In the case of our contemporary political situation, the Spirit of the Times is what is usually called “Political Correctness.”
The Sheep, even when they suspect that PC notions are wrongheaded, will not dare to say so aloud. Sheep, after all, are not daring. And, so, PC is permitted to prevail.
The Wolves, however, are the self-appointed guardians of the PC orthodoxy, its watchdogs. The Wolves, forever salivating over the prospects of fresh blood, spare no occasion to search out deviations from their creed so as to administer as humiliating and agonizing a punishment for the heterodox as possible.
To repeat the foregoing point, Wolves and Sheep are quite similar in many respects. Wolves run in packs because, though they will never admit it, not too far beneath the surface they are terribly afraid of being devoured by their own. Wolves lack the self-discipline to act rightly, for righteousness often demands that one stand against the will of the Mob, the Pack or Herd.

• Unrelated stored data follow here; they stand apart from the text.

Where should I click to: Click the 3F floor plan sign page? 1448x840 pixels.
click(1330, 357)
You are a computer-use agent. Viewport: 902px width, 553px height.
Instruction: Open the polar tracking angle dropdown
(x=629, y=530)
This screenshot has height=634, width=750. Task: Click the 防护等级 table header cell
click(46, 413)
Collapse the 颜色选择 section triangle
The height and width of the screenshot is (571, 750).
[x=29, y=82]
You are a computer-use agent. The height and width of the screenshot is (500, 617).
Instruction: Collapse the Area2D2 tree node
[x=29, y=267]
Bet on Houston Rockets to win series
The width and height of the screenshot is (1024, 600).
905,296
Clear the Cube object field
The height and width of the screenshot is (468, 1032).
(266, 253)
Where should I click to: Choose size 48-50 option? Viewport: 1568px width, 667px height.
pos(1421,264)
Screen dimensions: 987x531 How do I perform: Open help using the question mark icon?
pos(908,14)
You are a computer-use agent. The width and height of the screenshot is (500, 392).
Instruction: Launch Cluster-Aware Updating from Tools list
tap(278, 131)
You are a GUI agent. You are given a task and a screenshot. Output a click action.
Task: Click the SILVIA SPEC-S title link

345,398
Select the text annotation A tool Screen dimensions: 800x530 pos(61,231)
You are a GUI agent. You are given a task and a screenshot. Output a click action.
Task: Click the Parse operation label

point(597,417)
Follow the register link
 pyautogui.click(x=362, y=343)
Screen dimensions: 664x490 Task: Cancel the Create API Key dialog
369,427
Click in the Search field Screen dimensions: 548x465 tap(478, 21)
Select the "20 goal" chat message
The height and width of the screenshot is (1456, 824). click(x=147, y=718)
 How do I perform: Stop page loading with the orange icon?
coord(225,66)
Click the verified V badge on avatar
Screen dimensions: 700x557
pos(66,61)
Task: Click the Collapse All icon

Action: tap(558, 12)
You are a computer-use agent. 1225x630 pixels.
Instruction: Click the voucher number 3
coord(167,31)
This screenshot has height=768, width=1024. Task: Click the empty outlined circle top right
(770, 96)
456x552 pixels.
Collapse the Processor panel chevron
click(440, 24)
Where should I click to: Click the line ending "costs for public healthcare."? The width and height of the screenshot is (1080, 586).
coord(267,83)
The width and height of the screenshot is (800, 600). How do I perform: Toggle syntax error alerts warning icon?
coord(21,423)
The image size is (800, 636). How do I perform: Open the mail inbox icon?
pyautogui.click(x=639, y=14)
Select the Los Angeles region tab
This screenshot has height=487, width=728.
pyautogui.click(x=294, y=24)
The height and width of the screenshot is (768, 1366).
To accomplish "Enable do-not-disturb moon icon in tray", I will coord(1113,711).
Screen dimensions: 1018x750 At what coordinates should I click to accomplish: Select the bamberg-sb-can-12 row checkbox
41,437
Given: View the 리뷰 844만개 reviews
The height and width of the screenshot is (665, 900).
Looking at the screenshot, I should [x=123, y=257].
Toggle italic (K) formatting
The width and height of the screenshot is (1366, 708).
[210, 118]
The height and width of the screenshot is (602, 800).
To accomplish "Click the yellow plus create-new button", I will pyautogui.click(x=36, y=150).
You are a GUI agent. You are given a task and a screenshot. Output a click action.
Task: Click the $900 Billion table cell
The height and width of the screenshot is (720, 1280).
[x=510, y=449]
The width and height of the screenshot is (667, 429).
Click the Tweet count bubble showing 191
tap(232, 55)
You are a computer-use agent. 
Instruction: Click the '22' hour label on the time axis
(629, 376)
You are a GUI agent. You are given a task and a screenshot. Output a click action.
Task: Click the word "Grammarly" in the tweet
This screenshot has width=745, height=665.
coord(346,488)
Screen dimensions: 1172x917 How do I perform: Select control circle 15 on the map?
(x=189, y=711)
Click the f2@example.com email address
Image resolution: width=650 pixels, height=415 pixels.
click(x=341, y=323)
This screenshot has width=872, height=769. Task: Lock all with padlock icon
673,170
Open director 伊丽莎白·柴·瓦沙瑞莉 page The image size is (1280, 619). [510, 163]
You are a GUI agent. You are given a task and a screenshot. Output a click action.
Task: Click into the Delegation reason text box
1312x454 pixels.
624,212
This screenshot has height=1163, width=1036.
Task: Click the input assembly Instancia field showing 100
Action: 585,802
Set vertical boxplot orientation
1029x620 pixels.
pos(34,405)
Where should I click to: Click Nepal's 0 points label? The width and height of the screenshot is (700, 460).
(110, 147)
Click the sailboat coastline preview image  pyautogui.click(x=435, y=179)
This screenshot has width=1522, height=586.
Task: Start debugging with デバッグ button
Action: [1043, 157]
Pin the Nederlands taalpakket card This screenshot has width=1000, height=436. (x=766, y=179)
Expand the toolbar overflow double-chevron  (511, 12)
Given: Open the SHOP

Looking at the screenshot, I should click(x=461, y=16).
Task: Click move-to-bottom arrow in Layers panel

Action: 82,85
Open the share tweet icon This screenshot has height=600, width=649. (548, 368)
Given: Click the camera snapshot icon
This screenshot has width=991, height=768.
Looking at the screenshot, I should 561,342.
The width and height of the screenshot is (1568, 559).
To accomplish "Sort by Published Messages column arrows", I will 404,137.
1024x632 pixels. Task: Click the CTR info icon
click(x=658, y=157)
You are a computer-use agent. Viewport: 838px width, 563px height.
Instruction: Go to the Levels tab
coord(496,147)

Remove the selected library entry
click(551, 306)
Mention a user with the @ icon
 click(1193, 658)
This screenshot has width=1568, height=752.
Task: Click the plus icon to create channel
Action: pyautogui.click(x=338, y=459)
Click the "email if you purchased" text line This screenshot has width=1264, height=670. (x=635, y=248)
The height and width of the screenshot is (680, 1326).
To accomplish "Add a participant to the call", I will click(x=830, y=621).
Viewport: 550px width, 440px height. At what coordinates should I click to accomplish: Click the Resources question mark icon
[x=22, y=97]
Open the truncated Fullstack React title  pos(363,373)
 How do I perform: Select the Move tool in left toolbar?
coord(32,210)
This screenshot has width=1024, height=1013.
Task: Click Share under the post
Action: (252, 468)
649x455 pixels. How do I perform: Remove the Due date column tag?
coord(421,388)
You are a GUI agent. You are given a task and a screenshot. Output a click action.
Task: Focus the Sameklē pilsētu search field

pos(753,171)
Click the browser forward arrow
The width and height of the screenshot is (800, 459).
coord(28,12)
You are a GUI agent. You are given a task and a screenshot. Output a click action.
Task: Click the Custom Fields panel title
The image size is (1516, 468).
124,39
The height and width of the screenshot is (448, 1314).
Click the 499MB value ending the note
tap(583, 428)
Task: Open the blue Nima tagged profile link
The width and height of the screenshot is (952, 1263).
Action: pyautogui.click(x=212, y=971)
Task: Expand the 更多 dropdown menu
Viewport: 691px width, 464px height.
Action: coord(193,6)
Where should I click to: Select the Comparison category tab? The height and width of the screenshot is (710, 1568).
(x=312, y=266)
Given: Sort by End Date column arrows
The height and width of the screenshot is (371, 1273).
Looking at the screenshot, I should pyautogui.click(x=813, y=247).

Wolves and Sheep are two sides of the same coin. Perhaps we need to add another character-type to this three-old taxonomy: There are Wolves, Sheep, Sheepdogs, and…Sheep-Wolves or Wolf-Sheep.
The Sheepdog, though, is of a different breed altogether. The Sheepdog, like the Sheep, dreads trouble. He hates violence, and aims to avoid it at virtually all costs. But unlike the Sheep, he doesn’t hate it because he fears for his own safety alone. Like the Wolf, the Sheepdog is willing to engage in violence, but unlike the Wolf, the Sheepdog will use violence if and only if it is necessary for the sake of preventing harm to innocents, whether himself or, crucially, others.
In the Sheepdog there is no arrogance. The Sheepdog is not given to trash-talking. His training involves the cultivation of, not just physical prowess but, what is arguably even more important, “situational awareness,” i.e. the ability to diffuse potentially violent situations before they occur.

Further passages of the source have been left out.